§ STATED EXERCISE: Rewrite the entries below as a numbered list with one item per line, omitting all blank lines.

— Start of STORED DATA —

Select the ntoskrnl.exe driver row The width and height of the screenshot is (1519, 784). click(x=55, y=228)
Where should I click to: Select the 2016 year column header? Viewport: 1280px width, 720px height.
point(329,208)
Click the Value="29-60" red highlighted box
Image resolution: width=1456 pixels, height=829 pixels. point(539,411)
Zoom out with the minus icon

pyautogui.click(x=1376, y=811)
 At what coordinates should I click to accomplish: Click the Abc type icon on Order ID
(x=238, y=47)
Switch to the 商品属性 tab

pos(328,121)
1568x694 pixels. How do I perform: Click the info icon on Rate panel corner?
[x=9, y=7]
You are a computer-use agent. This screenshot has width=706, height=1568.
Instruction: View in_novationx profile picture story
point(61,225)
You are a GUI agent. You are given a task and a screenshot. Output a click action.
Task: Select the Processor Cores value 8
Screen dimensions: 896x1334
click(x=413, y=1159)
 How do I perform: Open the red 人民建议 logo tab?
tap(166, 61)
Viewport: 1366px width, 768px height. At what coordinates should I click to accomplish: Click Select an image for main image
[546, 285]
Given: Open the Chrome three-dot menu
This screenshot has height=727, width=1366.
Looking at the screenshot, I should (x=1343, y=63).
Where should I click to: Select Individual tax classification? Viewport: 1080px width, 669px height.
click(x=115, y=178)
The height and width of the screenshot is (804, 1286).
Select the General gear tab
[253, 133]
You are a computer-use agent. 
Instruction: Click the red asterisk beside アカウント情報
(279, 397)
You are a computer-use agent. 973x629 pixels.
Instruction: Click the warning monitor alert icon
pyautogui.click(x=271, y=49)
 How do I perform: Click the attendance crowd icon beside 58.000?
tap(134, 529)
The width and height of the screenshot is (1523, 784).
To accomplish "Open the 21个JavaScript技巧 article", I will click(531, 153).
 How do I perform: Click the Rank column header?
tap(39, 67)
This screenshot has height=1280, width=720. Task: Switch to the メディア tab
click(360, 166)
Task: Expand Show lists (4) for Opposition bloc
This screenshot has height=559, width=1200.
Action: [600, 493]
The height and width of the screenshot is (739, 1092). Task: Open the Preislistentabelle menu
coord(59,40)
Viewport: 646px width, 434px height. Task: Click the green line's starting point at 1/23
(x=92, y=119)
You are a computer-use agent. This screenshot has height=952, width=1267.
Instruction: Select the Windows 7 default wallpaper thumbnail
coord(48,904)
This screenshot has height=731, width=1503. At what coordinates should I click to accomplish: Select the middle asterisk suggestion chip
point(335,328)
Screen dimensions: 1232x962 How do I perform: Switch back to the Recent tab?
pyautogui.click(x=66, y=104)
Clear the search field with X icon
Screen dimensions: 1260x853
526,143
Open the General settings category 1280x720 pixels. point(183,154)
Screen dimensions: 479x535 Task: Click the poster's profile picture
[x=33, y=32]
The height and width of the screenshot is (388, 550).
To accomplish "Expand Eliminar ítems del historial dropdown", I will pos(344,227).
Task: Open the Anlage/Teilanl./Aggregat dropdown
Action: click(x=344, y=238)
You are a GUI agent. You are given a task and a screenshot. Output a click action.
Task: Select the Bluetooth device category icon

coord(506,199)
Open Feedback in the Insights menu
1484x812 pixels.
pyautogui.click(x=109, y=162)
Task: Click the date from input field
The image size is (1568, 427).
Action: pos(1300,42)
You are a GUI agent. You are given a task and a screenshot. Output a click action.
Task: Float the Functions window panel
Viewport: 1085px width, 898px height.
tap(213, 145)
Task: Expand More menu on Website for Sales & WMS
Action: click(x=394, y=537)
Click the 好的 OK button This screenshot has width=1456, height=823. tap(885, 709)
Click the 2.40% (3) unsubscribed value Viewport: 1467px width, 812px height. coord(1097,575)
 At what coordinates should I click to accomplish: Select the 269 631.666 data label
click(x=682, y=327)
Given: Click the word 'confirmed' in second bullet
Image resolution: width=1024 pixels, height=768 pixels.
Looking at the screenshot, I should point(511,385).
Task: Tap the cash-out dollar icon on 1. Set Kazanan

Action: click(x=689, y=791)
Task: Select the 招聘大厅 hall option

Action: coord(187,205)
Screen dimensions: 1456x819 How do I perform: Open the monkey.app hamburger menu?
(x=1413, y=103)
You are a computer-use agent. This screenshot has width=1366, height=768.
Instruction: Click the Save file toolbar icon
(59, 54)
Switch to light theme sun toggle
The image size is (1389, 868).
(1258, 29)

— End of STORED DATA —

§ ANSWER TO THIS TASK:
1. Select the ntoskrnl.exe driver row The width and height of the screenshot is (1519, 784). click(x=55, y=228)
2. Where should I click to: Select the 2016 year column header? Viewport: 1280px width, 720px height.
3. point(329,208)
4. Click the Value="29-60" red highlighted box
5. Image resolution: width=1456 pixels, height=829 pixels. point(539,411)
6. Zoom out with the minus icon
7. pyautogui.click(x=1376, y=811)
8.  At what coordinates should I click to accomplish: Click the Abc type icon on Order ID
9. (x=238, y=47)
10. Switch to the 商品属性 tab
11. pos(328,121)
12. 1568x694 pixels. How do I perform: Click the info icon on Rate panel corner?
13. [x=9, y=7]
14. You are a computer-use agent. This screenshot has width=706, height=1568.
15. Instruction: View in_novationx profile picture story
16. point(61,225)
17. You are a GUI agent. You are given a task and a screenshot. Output a click action.
18. Task: Select the Processor Cores value 8
19. Screen dimensions: 896x1334
20. click(x=413, y=1159)
21.  How do I perform: Open the red 人民建议 logo tab?
22. tap(166, 61)
23. Viewport: 1366px width, 768px height. At what coordinates should I click to accomplish: Click Select an image for main image
24. [546, 285]
25. Given: Open the Chrome three-dot menu
26. This screenshot has height=727, width=1366.
27. Looking at the screenshot, I should (x=1343, y=63).
28. Where should I click to: Select Individual tax classification? Viewport: 1080px width, 669px height.
29. click(x=115, y=178)
30. The height and width of the screenshot is (804, 1286).
31. Select the General gear tab
32. [253, 133]
33. You are a computer-use agent. 
34. Instruction: Click the red asterisk beside アカウント情報
35. (279, 397)
36. You are a computer-use agent. 973x629 pixels.
37. Instruction: Click the warning monitor alert icon
38. pyautogui.click(x=271, y=49)
39.  How do I perform: Click the attendance crowd icon beside 58.000?
40. tap(134, 529)
41. The width and height of the screenshot is (1523, 784).
42. To accomplish "Open the 21个JavaScript技巧 article", I will click(531, 153).
43.  How do I perform: Click the Rank column header?
44. tap(39, 67)
45. This screenshot has height=1280, width=720. Task: Switch to the メディア tab
46. click(360, 166)
47. Task: Expand Show lists (4) for Opposition bloc
48. This screenshot has height=559, width=1200.
49. Action: [600, 493]
50. The height and width of the screenshot is (739, 1092). Task: Open the Preislistentabelle menu
51. coord(59,40)
52. Viewport: 646px width, 434px height. Task: Click the green line's starting point at 1/23
53. (x=92, y=119)
54. You are a computer-use agent. This screenshot has height=952, width=1267.
55. Instruction: Select the Windows 7 default wallpaper thumbnail
56. coord(48,904)
57. This screenshot has height=731, width=1503. At what coordinates should I click to accomplish: Select the middle asterisk suggestion chip
58. point(335,328)
59. Screen dimensions: 1232x962 How do I perform: Switch back to the Recent tab?
60. pyautogui.click(x=66, y=104)
61. Clear the search field with X icon
62. Screen dimensions: 1260x853
63. 526,143
64. Open the General settings category 1280x720 pixels. point(183,154)
65. Screen dimensions: 479x535 Task: Click the poster's profile picture
66. [x=33, y=32]
67. The height and width of the screenshot is (388, 550).
68. To accomplish "Expand Eliminar ítems del historial dropdown", I will pos(344,227).
69. Task: Open the Anlage/Teilanl./Aggregat dropdown
70. Action: click(x=344, y=238)
71. You are a GUI agent. You are given a task and a screenshot. Output a click action.
72. Task: Select the Bluetooth device category icon
73. coord(506,199)
74. Open Feedback in the Insights menu
75. 1484x812 pixels.
76. pyautogui.click(x=109, y=162)
77. Task: Click the date from input field
78. The image size is (1568, 427).
79. Action: pos(1300,42)
80. You are a GUI agent. You are given a task and a screenshot. Output a click action.
81. Task: Float the Functions window panel
82. Viewport: 1085px width, 898px height.
83. tap(213, 145)
84. Task: Expand More menu on Website for Sales & WMS
85. Action: click(x=394, y=537)
86. Click the 好的 OK button This screenshot has width=1456, height=823. tap(885, 709)
87. Click the 2.40% (3) unsubscribed value Viewport: 1467px width, 812px height. coord(1097,575)
88.  At what coordinates should I click to accomplish: Select the 269 631.666 data label
89. click(x=682, y=327)
90. Given: Click the word 'confirmed' in second bullet
91. Image resolution: width=1024 pixels, height=768 pixels.
92. Looking at the screenshot, I should point(511,385).
93. Task: Tap the cash-out dollar icon on 1. Set Kazanan
94. Action: click(x=689, y=791)
95. Task: Select the 招聘大厅 hall option
96. Action: coord(187,205)
97. Screen dimensions: 1456x819 How do I perform: Open the monkey.app hamburger menu?
98. (x=1413, y=103)
99. You are a computer-use agent. This screenshot has width=1366, height=768.
100. Instruction: Click the Save file toolbar icon
101. (59, 54)
102. Switch to light theme sun toggle
103. The image size is (1389, 868).
104. (1258, 29)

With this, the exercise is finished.